Podopieczni trenera Bartłomieja Bobli na wiosnę wcale nie odstają tak bardzo od Motoru. W dziewięciu spotkaniach praktycznie podwoili już dorobek z jesieni (17 „oczek” przy 21 ekipy z Lublina), a w tabeli uwzględniającej mecze rozegrane tylko w 2023 roku zajmują piąte miejsce. Znak rozpoznawczy Hutnika w rewanżach? Na pewno defensywa. Zespół z Krakowa strzela mało goli (dziewięć), ale jeszcze mniej traci (sześć). Co więcej, w pięciu meczach wyjazdowych rywale zaaplikowali najbliższemu przeciwnikowi żółto-biało-niebieskich tylko dwie bramki. Krzysztof Świątek i spółka są też w dobrej formie. Z pięciu ostatnich spotkań wygrali cztery. W tym czasie jedynej porażki doznali na boisku lidera – Polonii Warszawa i tylko 0:1.

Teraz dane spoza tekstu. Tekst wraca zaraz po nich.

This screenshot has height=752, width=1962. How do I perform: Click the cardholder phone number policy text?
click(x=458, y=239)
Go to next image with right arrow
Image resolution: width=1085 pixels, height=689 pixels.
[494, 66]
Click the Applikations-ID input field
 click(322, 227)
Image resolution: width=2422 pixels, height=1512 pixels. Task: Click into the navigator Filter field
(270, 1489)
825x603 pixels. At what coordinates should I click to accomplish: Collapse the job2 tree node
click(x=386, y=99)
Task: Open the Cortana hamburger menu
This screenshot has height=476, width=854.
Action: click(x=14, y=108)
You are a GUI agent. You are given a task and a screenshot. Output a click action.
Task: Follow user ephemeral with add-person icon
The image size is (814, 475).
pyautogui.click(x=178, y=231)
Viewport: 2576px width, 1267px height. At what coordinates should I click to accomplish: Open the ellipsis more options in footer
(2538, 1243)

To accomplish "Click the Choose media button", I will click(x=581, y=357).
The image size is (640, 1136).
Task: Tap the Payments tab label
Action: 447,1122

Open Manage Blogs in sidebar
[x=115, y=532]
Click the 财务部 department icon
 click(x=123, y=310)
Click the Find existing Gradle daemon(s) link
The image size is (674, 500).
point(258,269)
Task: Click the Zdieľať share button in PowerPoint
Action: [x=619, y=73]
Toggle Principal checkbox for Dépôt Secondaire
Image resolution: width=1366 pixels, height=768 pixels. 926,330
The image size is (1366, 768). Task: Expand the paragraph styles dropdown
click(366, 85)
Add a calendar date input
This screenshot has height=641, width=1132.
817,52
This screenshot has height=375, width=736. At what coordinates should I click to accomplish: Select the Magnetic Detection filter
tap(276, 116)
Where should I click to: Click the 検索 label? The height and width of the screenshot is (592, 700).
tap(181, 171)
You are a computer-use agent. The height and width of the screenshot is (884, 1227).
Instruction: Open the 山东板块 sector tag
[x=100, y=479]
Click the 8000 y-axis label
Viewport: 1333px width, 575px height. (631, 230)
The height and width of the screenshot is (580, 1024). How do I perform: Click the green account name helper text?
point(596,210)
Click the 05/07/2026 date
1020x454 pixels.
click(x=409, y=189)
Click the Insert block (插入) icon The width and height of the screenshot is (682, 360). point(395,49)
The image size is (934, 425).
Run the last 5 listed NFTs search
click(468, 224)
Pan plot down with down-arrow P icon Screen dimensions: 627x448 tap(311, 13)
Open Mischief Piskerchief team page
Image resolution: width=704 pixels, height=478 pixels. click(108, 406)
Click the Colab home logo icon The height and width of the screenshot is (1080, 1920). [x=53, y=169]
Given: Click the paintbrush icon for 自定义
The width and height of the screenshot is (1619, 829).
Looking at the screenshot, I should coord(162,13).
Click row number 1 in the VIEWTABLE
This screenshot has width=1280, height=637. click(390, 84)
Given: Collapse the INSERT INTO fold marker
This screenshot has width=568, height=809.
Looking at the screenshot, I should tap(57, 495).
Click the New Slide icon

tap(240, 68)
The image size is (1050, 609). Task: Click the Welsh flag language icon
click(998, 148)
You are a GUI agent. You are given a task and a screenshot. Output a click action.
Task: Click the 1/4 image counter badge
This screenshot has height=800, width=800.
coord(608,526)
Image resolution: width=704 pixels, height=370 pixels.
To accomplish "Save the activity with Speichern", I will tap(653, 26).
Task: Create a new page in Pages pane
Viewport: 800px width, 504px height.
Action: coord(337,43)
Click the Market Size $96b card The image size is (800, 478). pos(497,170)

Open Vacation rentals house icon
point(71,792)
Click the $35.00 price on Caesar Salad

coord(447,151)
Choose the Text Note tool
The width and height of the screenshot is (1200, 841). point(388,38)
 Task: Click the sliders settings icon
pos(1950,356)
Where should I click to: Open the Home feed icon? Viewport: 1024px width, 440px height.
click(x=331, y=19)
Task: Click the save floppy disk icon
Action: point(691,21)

Nastroje w Motorze na pewno bywały w ostatnich tygodniach lepsze. Tym bardziej, że trener Feio przyznał po porażce w Puławach, że to był najsłabszy występ jego zespołu odkąd pojawił się w Lublinie. Dodał też, że spory wpływ na poczynania jego zawodników miała presja.
– Przykro mi to mówić, ale uważam, że z punktu widzenia mentalnego ten zespół był zablokowany, ja wiem czym, ale to, że zbliżamy się do możliwego awansu nie powinno nas blokować. To coś, co powinno nas napędzać, a w Puławach tak nie było. Presję powinniśmy czuć, kiedy przejmowałem zespół na ostatnim miejscu w tabeli. Wyciągnęliśmy się do strefy barażowej, ale znowu jesteśmy poza szóstką. Będziemy o tym porozmawiać, bo to jest nienormalne. Celem jest następny mecz i nic nie może się zmienić, jeżeli będziemy żyć tym, co będzie za 1,5 miesiąca to nie mamy szans – wyjaśniał trener ekipy z Lublina.